- Opening Delimiter -

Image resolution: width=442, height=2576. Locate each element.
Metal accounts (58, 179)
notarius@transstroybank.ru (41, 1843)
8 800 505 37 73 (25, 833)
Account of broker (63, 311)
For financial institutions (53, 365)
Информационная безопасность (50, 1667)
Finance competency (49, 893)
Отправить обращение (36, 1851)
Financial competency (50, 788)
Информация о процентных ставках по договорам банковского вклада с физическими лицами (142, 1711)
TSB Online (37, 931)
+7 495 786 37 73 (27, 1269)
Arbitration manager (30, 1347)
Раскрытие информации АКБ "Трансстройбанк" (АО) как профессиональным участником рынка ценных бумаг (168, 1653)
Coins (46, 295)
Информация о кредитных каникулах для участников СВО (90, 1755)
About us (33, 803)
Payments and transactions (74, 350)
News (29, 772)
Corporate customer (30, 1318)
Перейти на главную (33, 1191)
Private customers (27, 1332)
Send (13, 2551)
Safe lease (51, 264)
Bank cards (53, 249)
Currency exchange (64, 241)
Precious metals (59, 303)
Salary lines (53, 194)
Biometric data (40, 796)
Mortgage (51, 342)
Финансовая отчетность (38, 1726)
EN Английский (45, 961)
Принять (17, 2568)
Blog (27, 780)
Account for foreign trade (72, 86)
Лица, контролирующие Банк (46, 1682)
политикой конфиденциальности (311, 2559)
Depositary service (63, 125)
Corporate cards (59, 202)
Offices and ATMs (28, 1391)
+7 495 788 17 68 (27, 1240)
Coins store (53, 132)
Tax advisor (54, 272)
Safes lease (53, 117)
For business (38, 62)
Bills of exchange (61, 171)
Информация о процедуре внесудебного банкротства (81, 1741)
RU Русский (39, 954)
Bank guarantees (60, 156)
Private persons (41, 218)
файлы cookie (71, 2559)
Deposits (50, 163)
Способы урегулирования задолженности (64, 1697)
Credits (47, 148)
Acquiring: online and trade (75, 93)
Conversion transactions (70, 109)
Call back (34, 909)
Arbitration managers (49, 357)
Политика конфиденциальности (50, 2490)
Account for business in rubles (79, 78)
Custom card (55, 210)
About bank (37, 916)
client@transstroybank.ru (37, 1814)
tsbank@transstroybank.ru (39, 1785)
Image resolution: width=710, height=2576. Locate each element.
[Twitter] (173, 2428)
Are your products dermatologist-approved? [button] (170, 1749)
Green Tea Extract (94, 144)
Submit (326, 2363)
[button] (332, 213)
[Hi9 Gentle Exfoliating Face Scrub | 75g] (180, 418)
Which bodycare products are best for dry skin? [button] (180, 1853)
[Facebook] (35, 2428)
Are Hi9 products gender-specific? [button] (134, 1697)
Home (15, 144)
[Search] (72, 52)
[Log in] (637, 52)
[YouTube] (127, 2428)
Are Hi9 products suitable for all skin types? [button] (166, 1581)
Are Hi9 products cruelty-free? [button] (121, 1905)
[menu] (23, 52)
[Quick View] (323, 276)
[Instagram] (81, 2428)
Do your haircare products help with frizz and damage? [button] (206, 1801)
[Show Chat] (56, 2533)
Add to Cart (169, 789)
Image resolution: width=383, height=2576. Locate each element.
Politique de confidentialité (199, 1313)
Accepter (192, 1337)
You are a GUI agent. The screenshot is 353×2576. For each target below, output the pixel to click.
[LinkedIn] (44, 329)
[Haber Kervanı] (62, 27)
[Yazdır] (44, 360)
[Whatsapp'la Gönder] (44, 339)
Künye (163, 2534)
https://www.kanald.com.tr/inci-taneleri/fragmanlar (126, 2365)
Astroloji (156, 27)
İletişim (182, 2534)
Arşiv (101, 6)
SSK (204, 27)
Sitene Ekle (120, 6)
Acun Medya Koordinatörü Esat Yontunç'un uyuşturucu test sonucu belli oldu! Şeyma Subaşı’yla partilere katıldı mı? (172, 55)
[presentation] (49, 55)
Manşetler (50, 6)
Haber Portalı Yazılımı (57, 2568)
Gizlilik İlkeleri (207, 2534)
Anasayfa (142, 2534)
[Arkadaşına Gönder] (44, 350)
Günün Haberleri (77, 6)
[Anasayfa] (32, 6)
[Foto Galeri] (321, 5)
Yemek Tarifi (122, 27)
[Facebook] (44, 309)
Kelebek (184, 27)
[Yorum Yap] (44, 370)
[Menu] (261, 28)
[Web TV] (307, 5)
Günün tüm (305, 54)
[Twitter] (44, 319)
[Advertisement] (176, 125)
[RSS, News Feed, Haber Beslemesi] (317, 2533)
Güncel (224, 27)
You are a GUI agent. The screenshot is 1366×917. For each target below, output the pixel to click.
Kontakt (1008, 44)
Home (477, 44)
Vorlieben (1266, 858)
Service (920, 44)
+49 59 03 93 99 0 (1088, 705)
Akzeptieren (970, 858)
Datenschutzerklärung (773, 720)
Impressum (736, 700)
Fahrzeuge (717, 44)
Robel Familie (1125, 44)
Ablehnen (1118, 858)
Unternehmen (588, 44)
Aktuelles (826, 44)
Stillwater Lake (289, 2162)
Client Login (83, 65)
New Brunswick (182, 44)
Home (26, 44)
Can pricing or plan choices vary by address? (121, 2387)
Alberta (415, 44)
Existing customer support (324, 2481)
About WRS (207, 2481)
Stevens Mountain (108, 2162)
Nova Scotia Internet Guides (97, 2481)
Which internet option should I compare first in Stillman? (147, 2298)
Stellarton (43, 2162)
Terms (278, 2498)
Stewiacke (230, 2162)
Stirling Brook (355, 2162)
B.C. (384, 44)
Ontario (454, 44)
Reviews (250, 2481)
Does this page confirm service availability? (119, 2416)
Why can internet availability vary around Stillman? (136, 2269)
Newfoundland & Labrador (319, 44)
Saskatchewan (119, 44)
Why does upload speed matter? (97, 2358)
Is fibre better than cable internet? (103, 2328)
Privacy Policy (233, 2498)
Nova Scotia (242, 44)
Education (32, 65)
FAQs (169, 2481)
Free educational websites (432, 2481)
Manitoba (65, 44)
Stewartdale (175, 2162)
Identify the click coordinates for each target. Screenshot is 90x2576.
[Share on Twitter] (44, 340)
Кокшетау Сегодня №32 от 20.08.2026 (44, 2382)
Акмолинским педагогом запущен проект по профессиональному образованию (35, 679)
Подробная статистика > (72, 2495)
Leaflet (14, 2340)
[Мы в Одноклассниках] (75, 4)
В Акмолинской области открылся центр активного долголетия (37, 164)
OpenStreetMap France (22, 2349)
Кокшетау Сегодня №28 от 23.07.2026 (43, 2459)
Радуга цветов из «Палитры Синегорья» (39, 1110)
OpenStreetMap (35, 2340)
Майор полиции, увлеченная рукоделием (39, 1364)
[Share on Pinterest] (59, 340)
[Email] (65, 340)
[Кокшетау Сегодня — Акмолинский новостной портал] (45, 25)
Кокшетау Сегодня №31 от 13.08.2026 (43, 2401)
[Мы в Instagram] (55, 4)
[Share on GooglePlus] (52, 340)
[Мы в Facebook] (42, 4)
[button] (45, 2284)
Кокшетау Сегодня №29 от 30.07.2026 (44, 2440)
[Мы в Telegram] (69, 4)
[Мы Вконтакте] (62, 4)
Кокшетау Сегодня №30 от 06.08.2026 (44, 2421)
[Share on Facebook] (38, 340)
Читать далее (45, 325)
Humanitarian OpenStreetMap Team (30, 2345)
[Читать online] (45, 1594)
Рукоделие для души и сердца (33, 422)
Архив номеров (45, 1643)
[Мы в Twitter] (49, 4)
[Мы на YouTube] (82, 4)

- Closing Delimiter -

TASK OBJECTIVE:
Looking back over the data above, restate word for word the lines that begin at the line with "News (29, 772)" and end at the line with "Mortgage (51, 342)", inclusive.

SOLUTION TO THIS TASK:
News (29, 772)
Corporate customer (30, 1318)
Перейти на главную (33, 1191)
Private customers (27, 1332)
Send (13, 2551)
Safe lease (51, 264)
Bank cards (53, 249)
Currency exchange (64, 241)
Precious metals (59, 303)
Salary lines (53, 194)
Biometric data (40, 796)
Mortgage (51, 342)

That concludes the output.